From Kahutea Col sidle the ice slopes of the Kahutea Glacier névé under Mt Murchison southwest for about 350m. This enters into a large bay of steep ice between rocky spurs. Ascend 60m to the top left-hand corner to gain the southwest ridge of Mt Murchison via a short, loose rock step. This route would likely be cut-off by bergschrunds in late summer.
The ridge has extensive rotten rock and numerous crumbling gendarmes that need to be avoided by descending north onto the very exposed and steep ‘Denas Face’. The initial foray onto to the face happens in the first 30m of ridge travel descending a steep gully of vertical bedded rock for about (20m), before sidling out on series of exposed narrow ledges to the nose of a steep rock spur, then reascending towards the ridge.

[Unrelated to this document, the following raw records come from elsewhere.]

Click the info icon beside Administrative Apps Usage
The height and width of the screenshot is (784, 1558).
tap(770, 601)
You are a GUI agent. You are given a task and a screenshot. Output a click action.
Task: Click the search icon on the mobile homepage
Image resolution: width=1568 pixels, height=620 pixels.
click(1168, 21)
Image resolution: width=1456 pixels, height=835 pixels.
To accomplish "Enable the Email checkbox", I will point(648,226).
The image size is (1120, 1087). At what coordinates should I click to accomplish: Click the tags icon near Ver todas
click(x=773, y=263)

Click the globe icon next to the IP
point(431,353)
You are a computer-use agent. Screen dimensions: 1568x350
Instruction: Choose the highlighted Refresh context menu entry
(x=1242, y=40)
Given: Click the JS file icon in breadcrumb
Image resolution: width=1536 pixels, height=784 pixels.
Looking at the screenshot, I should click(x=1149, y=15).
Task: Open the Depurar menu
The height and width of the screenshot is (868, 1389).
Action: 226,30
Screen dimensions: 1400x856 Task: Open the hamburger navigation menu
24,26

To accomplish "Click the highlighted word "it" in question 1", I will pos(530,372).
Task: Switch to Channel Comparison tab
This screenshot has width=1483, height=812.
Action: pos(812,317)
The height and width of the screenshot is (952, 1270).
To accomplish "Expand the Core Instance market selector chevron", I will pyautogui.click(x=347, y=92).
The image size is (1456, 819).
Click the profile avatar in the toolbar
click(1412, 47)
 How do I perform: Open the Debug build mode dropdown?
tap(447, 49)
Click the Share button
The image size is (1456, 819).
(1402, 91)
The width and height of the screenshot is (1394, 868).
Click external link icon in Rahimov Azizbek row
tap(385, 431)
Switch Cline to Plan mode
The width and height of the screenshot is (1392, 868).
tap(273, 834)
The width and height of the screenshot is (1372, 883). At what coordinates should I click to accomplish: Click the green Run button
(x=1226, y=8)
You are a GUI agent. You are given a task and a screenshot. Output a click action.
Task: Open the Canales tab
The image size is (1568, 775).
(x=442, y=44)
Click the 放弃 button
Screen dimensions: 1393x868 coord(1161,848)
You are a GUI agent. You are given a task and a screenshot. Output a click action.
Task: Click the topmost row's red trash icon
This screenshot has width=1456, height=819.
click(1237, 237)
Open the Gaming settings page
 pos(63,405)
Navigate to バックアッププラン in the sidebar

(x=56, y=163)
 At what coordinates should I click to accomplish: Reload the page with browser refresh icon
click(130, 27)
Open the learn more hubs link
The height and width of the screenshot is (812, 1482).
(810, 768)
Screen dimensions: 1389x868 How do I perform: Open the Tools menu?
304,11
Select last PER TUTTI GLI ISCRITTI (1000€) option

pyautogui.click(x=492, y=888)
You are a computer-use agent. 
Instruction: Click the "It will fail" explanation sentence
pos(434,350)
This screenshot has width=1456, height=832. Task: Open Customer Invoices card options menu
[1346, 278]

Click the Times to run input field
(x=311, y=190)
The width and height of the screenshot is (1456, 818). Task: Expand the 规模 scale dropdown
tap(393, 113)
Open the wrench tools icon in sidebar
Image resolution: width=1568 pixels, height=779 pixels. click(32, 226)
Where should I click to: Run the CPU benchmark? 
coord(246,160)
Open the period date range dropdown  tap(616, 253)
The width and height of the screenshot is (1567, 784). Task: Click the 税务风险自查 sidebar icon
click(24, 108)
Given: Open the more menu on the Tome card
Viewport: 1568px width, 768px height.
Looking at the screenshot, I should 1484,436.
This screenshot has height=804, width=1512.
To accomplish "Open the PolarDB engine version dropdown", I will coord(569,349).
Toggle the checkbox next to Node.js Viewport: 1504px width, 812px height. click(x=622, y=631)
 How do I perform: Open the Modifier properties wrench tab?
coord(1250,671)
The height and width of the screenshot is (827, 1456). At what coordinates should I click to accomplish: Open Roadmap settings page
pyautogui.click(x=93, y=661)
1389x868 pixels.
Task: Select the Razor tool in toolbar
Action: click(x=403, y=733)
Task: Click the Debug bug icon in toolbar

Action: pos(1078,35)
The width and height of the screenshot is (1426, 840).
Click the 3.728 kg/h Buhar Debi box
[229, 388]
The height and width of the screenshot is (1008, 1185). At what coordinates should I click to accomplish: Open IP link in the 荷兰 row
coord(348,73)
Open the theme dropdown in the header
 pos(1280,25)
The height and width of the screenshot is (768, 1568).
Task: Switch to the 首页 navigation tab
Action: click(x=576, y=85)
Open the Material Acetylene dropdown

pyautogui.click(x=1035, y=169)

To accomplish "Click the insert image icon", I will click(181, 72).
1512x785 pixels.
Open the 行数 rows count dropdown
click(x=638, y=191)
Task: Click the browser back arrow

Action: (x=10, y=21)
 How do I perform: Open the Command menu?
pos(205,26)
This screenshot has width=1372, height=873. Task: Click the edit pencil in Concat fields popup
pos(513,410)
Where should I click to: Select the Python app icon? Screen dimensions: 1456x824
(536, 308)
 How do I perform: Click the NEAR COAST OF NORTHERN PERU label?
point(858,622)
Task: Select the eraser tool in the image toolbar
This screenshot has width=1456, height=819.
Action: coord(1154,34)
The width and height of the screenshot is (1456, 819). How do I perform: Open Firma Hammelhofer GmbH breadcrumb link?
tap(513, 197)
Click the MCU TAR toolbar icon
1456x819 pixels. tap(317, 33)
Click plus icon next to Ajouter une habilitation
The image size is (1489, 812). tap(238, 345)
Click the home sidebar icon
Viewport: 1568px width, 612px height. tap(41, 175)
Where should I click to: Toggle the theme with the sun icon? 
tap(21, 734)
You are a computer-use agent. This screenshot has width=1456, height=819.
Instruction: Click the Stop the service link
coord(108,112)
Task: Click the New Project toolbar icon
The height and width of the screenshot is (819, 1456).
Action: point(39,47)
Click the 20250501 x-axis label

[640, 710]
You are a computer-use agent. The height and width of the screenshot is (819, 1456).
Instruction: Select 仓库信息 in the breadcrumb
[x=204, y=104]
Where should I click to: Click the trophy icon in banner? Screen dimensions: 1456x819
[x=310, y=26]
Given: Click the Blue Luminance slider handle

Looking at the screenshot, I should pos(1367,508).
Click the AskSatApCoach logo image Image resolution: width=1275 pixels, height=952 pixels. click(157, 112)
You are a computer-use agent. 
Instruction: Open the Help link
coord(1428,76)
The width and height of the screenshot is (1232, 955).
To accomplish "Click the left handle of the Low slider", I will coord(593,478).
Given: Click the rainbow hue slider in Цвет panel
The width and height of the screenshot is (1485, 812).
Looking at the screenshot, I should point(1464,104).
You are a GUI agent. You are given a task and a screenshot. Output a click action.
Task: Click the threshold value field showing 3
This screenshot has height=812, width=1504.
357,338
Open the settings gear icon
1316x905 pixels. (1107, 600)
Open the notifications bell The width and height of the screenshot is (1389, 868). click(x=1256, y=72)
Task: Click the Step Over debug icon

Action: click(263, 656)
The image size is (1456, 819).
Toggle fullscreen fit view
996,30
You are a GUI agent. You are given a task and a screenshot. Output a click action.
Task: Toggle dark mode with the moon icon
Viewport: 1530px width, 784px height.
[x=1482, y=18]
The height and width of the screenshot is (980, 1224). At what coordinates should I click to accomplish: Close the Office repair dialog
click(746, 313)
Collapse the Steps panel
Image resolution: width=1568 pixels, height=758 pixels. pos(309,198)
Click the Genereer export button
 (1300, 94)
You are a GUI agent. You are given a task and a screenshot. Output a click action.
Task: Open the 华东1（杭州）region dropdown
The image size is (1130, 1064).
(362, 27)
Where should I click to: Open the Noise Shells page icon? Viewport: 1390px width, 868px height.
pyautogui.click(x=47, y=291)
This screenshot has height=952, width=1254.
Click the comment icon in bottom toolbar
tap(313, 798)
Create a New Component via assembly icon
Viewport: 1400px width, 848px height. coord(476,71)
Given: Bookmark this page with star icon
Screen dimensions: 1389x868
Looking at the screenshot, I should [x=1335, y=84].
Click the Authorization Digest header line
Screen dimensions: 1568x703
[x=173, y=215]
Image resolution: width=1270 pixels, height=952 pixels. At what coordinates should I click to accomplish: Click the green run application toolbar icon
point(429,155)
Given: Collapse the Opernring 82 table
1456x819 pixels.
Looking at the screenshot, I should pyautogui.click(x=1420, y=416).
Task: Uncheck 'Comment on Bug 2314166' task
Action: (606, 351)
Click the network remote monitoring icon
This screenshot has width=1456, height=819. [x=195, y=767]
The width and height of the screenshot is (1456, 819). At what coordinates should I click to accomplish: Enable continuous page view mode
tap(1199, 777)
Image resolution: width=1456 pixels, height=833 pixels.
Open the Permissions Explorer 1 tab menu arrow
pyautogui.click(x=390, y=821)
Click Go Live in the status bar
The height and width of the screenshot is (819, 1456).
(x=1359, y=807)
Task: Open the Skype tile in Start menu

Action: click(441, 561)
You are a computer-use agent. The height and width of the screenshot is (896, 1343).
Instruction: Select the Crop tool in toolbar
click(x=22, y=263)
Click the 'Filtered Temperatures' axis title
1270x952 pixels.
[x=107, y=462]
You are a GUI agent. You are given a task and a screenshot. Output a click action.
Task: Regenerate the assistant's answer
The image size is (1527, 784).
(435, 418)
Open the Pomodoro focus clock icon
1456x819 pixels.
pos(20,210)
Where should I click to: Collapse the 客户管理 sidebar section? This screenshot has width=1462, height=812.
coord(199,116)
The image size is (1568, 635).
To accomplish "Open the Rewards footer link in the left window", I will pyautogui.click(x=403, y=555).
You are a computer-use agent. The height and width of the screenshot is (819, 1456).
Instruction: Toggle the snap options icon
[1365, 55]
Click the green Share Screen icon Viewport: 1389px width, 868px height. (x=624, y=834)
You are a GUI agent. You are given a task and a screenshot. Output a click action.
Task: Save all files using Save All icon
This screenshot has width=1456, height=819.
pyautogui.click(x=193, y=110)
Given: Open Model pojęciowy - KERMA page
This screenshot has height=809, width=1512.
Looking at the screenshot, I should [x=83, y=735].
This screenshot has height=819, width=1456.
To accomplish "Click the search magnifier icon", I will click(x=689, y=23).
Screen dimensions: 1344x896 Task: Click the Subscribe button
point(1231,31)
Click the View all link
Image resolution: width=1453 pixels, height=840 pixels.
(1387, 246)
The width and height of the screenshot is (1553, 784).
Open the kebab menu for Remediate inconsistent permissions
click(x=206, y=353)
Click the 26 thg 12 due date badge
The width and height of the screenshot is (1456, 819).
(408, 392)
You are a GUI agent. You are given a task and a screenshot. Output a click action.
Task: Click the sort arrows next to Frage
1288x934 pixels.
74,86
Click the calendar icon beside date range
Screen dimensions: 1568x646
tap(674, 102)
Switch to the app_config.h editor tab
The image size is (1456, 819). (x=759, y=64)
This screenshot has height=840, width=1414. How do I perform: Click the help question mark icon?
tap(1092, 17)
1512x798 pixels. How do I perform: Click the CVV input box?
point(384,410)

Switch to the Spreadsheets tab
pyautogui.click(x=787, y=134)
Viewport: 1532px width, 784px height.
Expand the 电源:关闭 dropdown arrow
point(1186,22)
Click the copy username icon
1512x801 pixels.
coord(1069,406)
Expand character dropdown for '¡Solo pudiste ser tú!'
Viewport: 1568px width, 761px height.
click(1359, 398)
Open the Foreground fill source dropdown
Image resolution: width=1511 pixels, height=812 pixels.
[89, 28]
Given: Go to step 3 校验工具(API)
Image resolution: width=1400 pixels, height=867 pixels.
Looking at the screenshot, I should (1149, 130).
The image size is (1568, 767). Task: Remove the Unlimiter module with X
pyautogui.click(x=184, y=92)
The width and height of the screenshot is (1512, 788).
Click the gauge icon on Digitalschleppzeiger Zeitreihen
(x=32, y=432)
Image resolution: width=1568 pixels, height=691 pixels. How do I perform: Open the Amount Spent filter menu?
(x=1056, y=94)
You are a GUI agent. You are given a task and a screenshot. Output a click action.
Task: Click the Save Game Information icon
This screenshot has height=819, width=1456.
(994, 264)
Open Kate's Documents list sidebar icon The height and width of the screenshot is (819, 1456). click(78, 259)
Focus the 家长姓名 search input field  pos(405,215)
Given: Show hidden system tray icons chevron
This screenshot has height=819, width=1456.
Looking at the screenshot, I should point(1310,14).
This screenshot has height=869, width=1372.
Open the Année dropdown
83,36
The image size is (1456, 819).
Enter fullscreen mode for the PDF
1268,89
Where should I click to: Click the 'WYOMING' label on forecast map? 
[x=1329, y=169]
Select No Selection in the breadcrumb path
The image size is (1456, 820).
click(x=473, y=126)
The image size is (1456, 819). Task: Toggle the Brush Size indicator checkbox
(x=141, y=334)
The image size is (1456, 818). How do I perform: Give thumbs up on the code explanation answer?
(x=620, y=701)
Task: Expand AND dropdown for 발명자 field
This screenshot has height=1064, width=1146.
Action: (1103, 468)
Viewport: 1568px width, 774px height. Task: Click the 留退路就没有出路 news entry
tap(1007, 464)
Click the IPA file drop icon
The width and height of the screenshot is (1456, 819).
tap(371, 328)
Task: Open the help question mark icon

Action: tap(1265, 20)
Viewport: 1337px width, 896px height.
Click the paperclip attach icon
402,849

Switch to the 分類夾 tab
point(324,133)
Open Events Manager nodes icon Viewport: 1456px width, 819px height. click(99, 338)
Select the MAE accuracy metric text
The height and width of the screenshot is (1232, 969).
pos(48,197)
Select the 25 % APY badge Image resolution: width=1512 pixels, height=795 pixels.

Most travel takes place on the face (well below the crest of the SW ridge). The crux is met about 300m before the summit, and takes place on reliable, firm orange rock (solo-able, Ewbank grade 11 - 14 for 30-40m laterally across the face, and 25m vertical, following cracks and ledges, with a couple of zigzags at the end to regain the SW ridge), and is the only solid patch of rock on the route. Finally scramble to the summit rocks of Murchison.


  • P1
  • 14
  • Alpine (Technical) 3
  • Alpine (Commitment) IV
  • Alpine (Mt Cook) 2+
  • 65m

The crux is met about 300m before the summit, and takes place on reliable, firm orange rock (solo-able, Ewbank grade 11 - 14 for 30-40m laterally across the face, and 25m vertical, following cracks and ledges, with a couple of zigzags at the end to regain the SW ridge), and is the only solid patch of rock on the route.